DATA LISTING »
— BEGIN —

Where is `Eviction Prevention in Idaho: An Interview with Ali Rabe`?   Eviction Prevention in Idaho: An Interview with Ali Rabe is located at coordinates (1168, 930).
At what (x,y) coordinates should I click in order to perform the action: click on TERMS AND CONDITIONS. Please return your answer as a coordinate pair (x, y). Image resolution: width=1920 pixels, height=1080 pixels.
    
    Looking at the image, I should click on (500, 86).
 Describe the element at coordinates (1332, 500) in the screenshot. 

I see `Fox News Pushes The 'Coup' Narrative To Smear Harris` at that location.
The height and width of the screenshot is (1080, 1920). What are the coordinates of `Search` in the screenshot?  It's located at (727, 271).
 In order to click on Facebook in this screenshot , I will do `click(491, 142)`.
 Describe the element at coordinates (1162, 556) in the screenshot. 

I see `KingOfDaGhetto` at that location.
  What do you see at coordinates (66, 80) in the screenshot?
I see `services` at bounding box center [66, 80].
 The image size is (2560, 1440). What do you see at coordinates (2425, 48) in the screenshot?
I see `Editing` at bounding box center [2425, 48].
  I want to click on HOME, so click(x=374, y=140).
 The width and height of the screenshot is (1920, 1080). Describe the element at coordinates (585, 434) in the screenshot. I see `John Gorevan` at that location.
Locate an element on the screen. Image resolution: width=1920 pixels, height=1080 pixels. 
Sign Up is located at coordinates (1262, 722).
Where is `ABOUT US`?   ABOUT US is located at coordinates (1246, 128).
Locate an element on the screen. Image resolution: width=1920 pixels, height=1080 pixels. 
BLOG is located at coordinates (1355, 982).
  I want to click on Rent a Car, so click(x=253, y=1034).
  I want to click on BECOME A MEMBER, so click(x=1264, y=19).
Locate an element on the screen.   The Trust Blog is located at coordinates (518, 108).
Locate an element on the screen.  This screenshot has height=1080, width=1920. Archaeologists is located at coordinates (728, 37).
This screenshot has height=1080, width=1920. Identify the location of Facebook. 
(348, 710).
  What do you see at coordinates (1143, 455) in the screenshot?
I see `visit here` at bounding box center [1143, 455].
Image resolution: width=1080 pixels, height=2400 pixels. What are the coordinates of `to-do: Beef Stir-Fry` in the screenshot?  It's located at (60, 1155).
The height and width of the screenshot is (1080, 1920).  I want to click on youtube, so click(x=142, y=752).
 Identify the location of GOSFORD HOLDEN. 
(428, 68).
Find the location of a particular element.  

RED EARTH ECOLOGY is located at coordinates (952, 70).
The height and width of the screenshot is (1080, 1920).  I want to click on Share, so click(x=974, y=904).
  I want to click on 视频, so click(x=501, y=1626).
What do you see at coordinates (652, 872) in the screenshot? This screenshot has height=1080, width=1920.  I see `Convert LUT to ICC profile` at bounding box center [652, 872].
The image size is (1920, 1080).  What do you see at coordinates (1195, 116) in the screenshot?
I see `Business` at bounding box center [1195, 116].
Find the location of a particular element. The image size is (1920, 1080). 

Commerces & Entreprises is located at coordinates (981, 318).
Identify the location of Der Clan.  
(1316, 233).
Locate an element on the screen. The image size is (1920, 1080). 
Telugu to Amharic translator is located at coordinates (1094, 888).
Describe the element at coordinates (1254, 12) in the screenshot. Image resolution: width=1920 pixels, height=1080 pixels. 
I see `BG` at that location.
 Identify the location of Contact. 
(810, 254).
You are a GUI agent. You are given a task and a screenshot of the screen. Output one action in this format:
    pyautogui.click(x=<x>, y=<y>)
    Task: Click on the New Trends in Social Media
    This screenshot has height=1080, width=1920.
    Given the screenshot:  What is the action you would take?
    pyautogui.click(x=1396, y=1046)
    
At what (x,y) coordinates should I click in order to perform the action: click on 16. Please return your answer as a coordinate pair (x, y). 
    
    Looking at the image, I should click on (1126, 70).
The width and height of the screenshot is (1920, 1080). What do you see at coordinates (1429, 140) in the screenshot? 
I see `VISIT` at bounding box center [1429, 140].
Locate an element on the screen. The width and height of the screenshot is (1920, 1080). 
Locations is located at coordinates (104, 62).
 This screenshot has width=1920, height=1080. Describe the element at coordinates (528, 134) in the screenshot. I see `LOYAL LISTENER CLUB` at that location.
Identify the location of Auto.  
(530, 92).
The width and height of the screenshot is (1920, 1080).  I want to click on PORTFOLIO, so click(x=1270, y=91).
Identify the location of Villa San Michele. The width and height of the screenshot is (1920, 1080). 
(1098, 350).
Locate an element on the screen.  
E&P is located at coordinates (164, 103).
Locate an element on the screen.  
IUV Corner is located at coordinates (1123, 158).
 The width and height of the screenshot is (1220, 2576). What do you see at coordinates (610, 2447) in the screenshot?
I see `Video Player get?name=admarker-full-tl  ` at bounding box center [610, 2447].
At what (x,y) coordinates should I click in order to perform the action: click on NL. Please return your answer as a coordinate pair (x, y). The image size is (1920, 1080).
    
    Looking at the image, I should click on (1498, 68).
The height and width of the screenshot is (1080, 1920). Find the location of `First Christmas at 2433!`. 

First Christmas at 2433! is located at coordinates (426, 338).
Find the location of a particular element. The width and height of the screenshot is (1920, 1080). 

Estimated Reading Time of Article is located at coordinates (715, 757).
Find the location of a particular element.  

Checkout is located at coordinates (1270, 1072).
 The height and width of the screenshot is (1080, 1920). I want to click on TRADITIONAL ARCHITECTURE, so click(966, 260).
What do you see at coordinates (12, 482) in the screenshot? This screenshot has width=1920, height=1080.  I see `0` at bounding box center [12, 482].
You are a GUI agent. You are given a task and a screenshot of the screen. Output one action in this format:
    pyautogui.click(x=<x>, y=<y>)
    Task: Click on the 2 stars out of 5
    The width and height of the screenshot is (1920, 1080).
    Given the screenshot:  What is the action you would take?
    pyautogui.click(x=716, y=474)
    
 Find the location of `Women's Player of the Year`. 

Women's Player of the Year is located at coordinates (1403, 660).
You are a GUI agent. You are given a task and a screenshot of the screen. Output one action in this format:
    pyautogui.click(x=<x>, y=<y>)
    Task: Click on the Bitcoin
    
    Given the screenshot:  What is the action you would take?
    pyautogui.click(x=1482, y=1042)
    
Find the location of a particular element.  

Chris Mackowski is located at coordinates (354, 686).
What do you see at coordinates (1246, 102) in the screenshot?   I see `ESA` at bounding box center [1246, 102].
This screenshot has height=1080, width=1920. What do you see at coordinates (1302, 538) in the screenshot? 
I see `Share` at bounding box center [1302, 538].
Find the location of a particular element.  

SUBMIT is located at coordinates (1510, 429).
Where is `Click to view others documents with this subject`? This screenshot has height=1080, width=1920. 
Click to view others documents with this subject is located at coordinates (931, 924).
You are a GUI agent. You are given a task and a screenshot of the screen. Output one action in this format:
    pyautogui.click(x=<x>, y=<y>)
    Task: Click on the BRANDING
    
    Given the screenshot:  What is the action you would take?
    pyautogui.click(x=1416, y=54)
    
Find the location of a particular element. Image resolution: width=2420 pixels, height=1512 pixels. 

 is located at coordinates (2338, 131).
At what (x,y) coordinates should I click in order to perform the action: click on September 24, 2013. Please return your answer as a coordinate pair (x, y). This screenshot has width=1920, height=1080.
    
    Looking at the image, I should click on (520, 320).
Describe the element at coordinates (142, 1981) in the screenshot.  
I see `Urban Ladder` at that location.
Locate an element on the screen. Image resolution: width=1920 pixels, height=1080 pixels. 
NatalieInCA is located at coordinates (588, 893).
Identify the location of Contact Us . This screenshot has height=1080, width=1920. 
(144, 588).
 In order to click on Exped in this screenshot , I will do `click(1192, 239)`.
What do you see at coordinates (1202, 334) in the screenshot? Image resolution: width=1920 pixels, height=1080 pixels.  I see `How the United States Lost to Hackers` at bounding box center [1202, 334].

— END —

OBJECTIVE » Quote the records above verbatim, from the line containing "This screenshot has height=1080, width=1920. What" through the line containing "Click to view others documents with this subject is", with both of those lines included.

CORRECT ANSWER »
This screenshot has height=1080, width=1920. What do you see at coordinates (1302, 538) in the screenshot? 
I see `Share` at bounding box center [1302, 538].
Find the location of a particular element.  

SUBMIT is located at coordinates (1510, 429).
Where is `Click to view others documents with this subject`? This screenshot has height=1080, width=1920. 
Click to view others documents with this subject is located at coordinates (931, 924).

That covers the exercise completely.